2.3 影響橋血管病變的多因素分析多因素logistic回歸分析結果顯示:吸煙、糖尿病、冠狀動脈內膜剝脫術、高脂血癥、心肌梗死病史是CABG術后橋血管早期病變的獨立危險因素(P<0.05),肥胖為其保護因素(P<0.05)。見表2。

表2 橋血管通暢性的多因素logistic回歸分析

2.4 橋血管來源對術后通暢性的影響病變組靜脈橋占比高于通暢組(χ2=4.388,P=0.037),提示靜脈橋比動脈橋更易發生早期閉塞。見表3。

表3 橋血管來源對其術后通暢性的影響

3 討論

吸煙作為冠狀動脈疾病的危險因素,國內外已有大量報道。吸煙者,即使是偶爾吸煙,其心血管疾病風險也會顯著高于不吸煙者[3]。吸煙會干擾脂質和脂蛋白的代謝,其與TC、TG及LDL-C水平升高及HDL-C水平降低有關[3]。一項隊列研究指出,與不吸煙者相比,吸煙者高敏C反應蛋白(high sensitivity C-reactive protein,hs-CRP)和白介素-6(interleukin 6,IL-6)水平較高,其他一些研究[4-5]結果一致。該隊列研究還指出,吸煙者更易出現頸動脈內膜中層增厚和冠狀動脈鈣化,提示吸煙對冠心病發病的影響主要體現在炎癥反應和亞臨床動脈粥樣硬化[6]。
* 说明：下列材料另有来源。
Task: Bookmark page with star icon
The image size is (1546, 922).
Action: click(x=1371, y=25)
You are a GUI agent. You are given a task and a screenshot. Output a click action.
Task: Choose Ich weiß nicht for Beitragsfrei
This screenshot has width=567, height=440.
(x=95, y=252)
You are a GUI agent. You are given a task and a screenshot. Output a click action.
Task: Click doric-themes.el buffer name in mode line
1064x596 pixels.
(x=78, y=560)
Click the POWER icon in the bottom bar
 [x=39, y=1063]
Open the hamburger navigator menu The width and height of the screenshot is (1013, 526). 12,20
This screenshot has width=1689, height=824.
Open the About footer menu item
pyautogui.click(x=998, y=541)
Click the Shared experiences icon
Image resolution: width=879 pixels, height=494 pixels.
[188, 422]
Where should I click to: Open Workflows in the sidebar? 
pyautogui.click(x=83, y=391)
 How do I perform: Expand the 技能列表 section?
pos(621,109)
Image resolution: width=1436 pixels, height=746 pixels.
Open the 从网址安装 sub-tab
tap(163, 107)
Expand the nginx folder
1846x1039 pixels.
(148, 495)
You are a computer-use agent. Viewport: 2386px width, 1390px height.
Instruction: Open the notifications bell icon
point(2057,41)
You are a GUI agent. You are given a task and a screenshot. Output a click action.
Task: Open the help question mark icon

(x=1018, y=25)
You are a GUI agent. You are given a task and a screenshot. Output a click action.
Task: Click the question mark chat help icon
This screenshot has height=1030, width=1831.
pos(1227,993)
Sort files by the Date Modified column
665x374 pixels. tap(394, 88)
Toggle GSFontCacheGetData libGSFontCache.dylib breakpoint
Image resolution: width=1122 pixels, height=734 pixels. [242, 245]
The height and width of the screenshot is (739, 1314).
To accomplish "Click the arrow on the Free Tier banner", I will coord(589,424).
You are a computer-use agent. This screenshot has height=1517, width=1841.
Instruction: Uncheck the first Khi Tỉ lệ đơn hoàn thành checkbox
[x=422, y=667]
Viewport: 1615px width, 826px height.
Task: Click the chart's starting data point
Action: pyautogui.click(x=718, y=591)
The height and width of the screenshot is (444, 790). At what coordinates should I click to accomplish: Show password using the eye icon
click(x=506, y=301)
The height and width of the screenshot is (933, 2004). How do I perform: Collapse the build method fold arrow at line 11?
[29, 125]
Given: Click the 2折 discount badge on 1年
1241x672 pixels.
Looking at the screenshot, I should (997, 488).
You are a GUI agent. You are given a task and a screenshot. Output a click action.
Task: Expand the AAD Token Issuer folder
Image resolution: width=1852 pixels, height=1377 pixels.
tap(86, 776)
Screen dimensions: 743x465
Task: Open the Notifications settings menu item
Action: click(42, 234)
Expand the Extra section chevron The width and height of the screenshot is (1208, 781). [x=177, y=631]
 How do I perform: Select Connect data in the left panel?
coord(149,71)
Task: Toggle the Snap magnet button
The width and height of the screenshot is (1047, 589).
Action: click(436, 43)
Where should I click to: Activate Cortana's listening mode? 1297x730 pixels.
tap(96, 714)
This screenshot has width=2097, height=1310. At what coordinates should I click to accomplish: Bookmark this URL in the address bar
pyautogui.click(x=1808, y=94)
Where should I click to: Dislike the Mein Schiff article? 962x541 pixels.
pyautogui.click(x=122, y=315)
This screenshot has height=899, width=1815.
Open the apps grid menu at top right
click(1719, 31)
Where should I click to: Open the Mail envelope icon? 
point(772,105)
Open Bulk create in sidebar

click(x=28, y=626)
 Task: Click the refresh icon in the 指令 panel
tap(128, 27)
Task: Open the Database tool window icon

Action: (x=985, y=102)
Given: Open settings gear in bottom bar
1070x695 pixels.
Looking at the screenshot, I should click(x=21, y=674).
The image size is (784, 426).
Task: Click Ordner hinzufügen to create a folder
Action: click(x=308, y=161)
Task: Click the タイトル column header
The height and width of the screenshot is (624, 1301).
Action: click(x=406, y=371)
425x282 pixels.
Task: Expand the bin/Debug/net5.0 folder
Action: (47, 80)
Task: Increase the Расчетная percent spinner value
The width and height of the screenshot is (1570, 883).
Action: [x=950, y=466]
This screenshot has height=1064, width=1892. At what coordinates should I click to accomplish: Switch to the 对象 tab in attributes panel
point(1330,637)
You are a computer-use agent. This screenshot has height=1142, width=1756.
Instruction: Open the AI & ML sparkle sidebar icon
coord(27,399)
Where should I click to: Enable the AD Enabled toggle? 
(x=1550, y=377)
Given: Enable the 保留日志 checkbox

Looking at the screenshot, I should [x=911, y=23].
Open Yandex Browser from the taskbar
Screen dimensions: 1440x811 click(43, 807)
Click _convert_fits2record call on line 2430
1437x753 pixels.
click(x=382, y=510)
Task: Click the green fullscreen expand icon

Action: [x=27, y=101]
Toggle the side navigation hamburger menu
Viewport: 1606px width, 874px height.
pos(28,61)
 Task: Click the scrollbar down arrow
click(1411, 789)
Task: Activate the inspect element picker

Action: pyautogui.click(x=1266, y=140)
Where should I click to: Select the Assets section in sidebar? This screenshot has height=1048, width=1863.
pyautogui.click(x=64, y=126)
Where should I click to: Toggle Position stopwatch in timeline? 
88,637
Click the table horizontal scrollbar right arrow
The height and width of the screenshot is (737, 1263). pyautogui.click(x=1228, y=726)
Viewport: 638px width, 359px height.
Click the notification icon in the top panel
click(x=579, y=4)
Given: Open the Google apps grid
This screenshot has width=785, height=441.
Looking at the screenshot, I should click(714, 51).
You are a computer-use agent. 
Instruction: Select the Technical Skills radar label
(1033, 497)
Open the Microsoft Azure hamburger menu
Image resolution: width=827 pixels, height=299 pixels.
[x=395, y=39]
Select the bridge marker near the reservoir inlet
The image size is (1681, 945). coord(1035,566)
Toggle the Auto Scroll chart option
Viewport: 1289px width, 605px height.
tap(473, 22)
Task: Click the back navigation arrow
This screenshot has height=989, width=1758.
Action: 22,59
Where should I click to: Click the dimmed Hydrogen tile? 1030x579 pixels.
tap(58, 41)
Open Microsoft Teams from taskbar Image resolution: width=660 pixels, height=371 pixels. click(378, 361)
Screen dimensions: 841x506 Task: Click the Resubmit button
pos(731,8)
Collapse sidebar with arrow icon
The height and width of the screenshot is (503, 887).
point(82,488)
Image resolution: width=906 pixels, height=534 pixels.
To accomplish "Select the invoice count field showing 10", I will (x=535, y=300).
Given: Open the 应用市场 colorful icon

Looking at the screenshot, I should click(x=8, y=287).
綜合以上研究結果可以得出,吸煙造成的冠狀動脈內膜增厚、鈣化及循環中炎癥因子水平的升高,使本研究結果可以得到一定程度的解釋。

糖尿病作為一個獨立的危險因素,在心血管疾病中的影響已被證實,心血管疾病合并糖尿病時,冠狀動脈更多是以彌漫性、多支病變為主要特點[7]。高血糖癥可直接導致心血管疾病的發展,促進氧化應激反應及全身炎癥反應,促使脂質和氧化的脂蛋白等沉積于血管壁上,同時激活免疫系統,導致進行性血管內皮損傷和富含脂質的斑塊形成,胰島素抵抗也會加快動脈粥樣硬化的發展。隨著時間的推移,該過程反復發生,致使管腔逐漸變窄、斑塊破裂伴血栓形成,導致急性心肌梗死的發生[8]。此外,在2型糖尿病患者中存在的代謝異常,會引起血管內皮細胞長期功能障礙,術中內皮損傷后,會釋放出大量的炎癥因子和生長因子,誘發血管平滑肌細胞異常增殖和遷移,造成橋血管狹窄[9]。

冠狀動脈內膜剝脫術作為一種完全血運重建方式,已被國內外廣泛采納[10]。然而,與本研究結果類似,有文獻報道:冠狀動脈內膜剝脫術降低了術后橋血管的通暢性[11]。冠狀動脈內膜剝脫導致的內膜活瓣形成及內膜損傷,都是術后早期橋血管管腔狹窄的原因。有研究術中聯合電熨烙術,術后應用雙聯抗血小板藥物(阿司匹林+氯吡格雷)、低分子肝素及前列腺素E1,可有效改善術后早期橋血管通暢性[12-13]。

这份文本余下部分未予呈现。